A woman in a pink tulle dress stands at the back of a wooden stage, covered with lime dust. Slowly, deliberately, she walks forward and bends her body over a chair, carefully arranging her frock as she executes a lingering forward roll. Over and over again she repeats the action, her feet crashing to the floor the only sound as she curls up like a powder puff.
That is the opening of Carnación, the Spanish dancer and choreographer Rocío Molina’s extraordinary exploration of desire, sacred and profane, painful and tender. The piece matches its subject, full of raw energy and passion. Yet at the same time it’s a cleverly formed work, delicate in execution, complex in the feelings it evokes.

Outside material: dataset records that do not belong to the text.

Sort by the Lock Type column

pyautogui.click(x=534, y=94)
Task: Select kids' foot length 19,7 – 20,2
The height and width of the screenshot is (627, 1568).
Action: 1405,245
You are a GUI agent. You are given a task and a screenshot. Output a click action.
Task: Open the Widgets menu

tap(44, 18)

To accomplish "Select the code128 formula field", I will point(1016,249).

Created specially for the Venice Dance Biennale – curated by choreographer Wayne McGregor under the banner Boundary-less – it fits beautifully into a city full of art, conjuring the spirit of Zurbarán, Velázquez and Goya. Serendipitously, walking round the city, I’d been looking at dark pietàs of the suffering Christ by Bellini and Paula Rego’s unsettling fantasies of violent oppression. Both seemed to illuminate Molina’s choreography, yet her courageous imagination is entirely her own.
Working with an astonishing group of musicians, including the singer Niño de Elche, who is effectively her dance partner, she creates a series of dreamlike images. At one moment, she emerges from a deep red dress to be held upside down, naked except for a body stocking, like the woman in Max Ernst’s The Antipope; at another, De Elche holds her plait in his mouth, still singing as she stamps and dances away from him. She dances intricate, ferocious flamenco to the baroque strains of Maureen Choi’s violin and binds her own body with rope in subjugation as a choir sings a Stabat Mater.
Molina, 38, is the recipient of this year’s Silver Lion, traditionally awarded to young talent. You feel the energy of her thought and invention sweeping her into the future. The winner of the Golden Lion is Saburo Teshigawara, 68-year-old master, a choreographer of distinction and pioneering individuality.
His version of Stravinsky’s puppet story Petrushka is a characteristically rigorous examination of what it means to be human and what it means to wear a mask. Using an uncomfortably mashed-up version of Stravinsky’s groundbreaking score, his heartbroken puppet is trapped in a shadowy world where shafts of light offer illusory options of escape.
Teshigawara, who designed the lighting himself, flits through the shadows, astonishingly supple and speedy and unbelievably expressive. At points, he pushes his head against the wall, a pencil-like figure battling his destiny; at others, he dances in jerky movements with Rihoko Sato as a series of doll-like characters, whose costume changes seem to reflect Petrushka’s mood.
It’s a tantalisingly beautiful piece but curiously inward-looking, contemplative rather than engaging. It’s as if Teshigawara is on a journey to the centre of his own creativity, but he doesn’t always carry the audience with him.
Nevertheless, it’s impossible not to admire. In his speech accepting the honour of the Golden Lion, he exhorted the members of the Biennale’s dance college, made up of young pre-professional dancers from all over the world, to “be brave enough to be yourself”. It’s a slogan both he and Molina live by.